Source code for aleatory.processes.jump.galton_watson

"""Galton-Watson process"""

from aleatory.processes.base_analytical import SPAnalytical
import numpy as np
import pandas as pd
from scipy.stats import poisson
import matplotlib.pyplot as plt
from matplotlib.gridspec import GridSpec


[docs]class GaltonWatson(SPAnalytical):
    r"""
    Galton-Watson process
    =====================

    .. image:: ../_static/galton_watson_draw.png


    Notes
    -----

    A Galton–Watson process is a stochastic process :math:`\{X_n : n \in \mathbb{N}\}` which evolves
    according to the following recurrence formula:

    .. math::

        X_{0} = 1,

    .. math::

        X_{n+1} = \sum_{j=1}^{X_n} Z_j^{(n)},

    where :math:`\{Z_j^{(n)}. : n, j \in \mathbb{N}\}` is  a set of independent and identically
    distributed (i.i.d) natural number-valued random variables. In this case, we assume tha they
    follow a Poisson distribution with parameter :math:`\mu>0`, i.e.:

    .. math::
        Z_j^{(n)} \sim Poi(\mu).

    Constructor, Methods, and Attributes
    ------------------------------------
    """

[docs]    def __init__(self, mu=1.0, rng=None):
        """
        :parameter float mu: the parameter :math:`\mu>0` in the above definition
        :parameter numpy.random.Generator rng: a custom random number generator
        """
        super().__init__(rng=rng, initial=1)
        self.mu = mu
        self.offspring_dist = poisson(mu=self.mu)
        self.offspring_mean = self.offspring_dist.mean()
        self.offspring_variance = self.offspring_dist.var()

        self.generations = 0
        self.times = None
        self.name = (
            f"Galton-Watson Process with Poisson Branching\n $Z_i\sim Poi(${self.mu}$)$"
        )

    def _sample_galton_watson(self, generations=None):
        self.T = generations
        self.generations = generations
        populations = [self.initial]
        current_population = self.initial
        for i in range(generations):
            if current_population == 0:  # If the population is extinct, stop
                break
            next_population = sum(
                self.offspring_dist.rvs(1)[0] for _ in range(current_population)
            )
            populations.append(next_population)
            current_population = next_population
        return np.array(populations)

    def sample(self, n=None):
        sample = self._sample_galton_watson(generations=n)
        self.times = np.arange(n + 1)
        return sample

    def sample_upto(self, n=None):
        sample = self._sample_galton_watson(generations=n)
        size = len(sample)
        while size < n:
            sample = self._sample_galton_watson(generations=n)
            size = len(sample)
        else:
            return sample

    def simulate(self, N, n):
        """
        Simulate paths/trajectories from the instanced stochastic process.

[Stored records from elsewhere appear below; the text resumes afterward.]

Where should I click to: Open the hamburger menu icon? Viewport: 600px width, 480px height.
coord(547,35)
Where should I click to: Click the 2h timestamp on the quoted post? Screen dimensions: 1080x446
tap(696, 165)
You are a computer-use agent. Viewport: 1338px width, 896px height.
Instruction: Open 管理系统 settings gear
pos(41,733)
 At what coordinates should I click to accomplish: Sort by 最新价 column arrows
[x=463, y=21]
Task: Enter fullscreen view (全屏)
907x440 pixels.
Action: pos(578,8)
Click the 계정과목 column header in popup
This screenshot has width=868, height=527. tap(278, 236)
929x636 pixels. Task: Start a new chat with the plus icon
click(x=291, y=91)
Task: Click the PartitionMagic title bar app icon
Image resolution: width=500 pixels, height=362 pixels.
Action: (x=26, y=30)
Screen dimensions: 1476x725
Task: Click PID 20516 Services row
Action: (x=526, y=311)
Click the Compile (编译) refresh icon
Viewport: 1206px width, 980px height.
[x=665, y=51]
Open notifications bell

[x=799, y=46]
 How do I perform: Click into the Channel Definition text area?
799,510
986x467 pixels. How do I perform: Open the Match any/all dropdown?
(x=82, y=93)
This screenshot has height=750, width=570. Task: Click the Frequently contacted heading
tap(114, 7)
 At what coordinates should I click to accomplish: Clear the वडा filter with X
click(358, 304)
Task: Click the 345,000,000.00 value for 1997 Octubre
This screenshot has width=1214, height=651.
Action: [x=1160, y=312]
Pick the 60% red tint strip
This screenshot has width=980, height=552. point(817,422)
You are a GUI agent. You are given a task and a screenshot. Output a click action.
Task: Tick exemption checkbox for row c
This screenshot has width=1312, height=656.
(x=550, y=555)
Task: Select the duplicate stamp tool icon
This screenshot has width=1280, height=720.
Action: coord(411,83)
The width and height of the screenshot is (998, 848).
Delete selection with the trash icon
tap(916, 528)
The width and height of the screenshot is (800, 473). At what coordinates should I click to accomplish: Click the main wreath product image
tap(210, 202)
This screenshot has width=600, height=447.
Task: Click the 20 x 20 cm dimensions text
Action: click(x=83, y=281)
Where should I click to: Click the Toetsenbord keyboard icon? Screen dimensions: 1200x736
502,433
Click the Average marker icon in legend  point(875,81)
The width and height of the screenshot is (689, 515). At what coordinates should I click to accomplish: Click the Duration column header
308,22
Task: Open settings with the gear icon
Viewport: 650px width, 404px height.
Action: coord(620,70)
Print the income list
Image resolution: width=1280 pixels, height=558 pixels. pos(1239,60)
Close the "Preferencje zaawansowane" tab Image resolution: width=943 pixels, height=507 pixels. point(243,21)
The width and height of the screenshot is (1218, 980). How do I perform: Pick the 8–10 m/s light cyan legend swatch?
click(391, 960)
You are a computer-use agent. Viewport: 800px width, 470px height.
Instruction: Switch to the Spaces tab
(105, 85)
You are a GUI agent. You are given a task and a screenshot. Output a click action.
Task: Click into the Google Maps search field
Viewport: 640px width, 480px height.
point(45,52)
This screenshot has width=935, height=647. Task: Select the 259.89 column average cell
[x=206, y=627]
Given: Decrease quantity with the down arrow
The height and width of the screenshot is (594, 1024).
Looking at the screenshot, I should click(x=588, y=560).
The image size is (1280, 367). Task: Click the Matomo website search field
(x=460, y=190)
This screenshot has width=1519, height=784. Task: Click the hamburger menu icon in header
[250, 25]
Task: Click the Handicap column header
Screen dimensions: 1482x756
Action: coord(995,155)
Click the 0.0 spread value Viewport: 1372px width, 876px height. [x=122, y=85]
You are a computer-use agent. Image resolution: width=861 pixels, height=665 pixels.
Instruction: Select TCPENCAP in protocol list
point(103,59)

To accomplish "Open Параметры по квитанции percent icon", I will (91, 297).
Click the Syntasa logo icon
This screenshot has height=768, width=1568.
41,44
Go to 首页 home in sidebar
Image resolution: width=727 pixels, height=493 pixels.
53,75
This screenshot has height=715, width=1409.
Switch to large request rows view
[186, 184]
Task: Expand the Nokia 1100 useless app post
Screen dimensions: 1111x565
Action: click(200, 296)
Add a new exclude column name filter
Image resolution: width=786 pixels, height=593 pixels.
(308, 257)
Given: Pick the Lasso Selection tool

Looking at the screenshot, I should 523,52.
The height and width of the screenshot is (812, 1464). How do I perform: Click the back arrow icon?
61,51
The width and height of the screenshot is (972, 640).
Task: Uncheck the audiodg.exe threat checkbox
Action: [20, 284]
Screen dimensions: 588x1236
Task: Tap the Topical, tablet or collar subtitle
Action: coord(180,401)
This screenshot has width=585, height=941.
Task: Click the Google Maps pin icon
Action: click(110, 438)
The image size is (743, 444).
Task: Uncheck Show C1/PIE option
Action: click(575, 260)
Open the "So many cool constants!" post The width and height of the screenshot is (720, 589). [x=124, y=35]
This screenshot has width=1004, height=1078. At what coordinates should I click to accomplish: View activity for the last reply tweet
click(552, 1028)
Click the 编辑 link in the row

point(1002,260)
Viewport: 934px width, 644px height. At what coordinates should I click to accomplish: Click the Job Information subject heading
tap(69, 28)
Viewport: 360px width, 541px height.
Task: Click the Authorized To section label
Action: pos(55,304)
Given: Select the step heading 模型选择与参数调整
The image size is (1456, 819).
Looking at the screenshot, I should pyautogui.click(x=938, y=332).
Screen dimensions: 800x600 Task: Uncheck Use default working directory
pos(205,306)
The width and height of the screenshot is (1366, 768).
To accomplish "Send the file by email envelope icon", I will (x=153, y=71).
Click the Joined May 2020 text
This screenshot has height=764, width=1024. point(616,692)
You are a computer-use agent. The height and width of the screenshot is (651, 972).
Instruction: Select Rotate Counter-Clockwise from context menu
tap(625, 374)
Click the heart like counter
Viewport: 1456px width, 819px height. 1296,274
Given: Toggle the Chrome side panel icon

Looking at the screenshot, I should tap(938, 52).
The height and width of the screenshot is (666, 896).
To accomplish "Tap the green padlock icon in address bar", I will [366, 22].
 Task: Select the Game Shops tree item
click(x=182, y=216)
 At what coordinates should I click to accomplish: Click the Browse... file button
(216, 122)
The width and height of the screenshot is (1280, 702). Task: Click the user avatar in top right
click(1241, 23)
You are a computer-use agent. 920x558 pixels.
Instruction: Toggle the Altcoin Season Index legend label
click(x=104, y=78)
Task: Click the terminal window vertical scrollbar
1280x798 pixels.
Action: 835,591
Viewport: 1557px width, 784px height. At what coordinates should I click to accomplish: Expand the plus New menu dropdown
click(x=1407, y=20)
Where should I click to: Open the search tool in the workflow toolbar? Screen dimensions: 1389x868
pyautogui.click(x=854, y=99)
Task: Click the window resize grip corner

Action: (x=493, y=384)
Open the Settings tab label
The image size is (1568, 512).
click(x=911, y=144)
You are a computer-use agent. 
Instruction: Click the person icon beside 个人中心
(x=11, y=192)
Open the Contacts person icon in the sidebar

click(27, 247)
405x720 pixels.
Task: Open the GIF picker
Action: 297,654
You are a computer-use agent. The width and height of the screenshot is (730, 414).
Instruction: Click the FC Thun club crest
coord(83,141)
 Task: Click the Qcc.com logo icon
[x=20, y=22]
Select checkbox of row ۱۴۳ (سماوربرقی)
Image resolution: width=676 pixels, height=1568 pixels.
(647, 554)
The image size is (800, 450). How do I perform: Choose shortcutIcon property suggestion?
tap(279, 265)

        :param int N: number of paths to simulate
        :param int n: number of generations to simulate
        :return: list with N paths (each one is a numpy array of size up to n)

        """
        self.N = N
        self.T = n
        self.paths = [self._sample_galton_watson(generations=n) for _ in range(N)]
        self.times = np.arange(n + 1)
        return self.paths

    def simulate_upto(self, N, generations=None):
        """
        Simulate paths/trajectories from the instanced stochastic process.
        It requires either the number of jumps (`jumps`) or the  time (`T`)
        for the simulation to end.

        - If `generations` is provided, the function returns :math:`N` paths each one with exactly
            that number of generations.

        :param int N: number of paths to simulate
        :param int generations: number of generations
        :return: list with N paths (each one is a numpy array of size n)

        """
        self.N = N
        self.T = generations
        self.paths = [self.sample_upto(n=generations) for _ in range(N)]
        self.times = np.arange(generations + 1)
        return self.paths

    def marginal_expectation(self, generations):
        return (self.offspring_mean**generations) * self.initial

    def marginal_variance(self, generations):

        sigma_squared = self.offspring_variance
        mu = self.offspring_mean
        if self.offspring_mean == 1:
            variances = sigma_squared * generations
        else:
            variances = (
                sigma_squared
                * mu ** (generations - 1.0)
                * (1.0 - mu**generations)
                / (1.0 - mu)
            )
        return variances

    def plot(
        self,
        N,
        n,
        mode="steps",
        title=None,
        suptitle=None,
        style="seaborn-v0_8-whitegrid",
        color_survival=False,
        **fig_kw,
    ):
        """
        Simulates and plots paths/trajectories from the instanced stochastic process. Simple plot of times
        versus process values as lines and/or markers.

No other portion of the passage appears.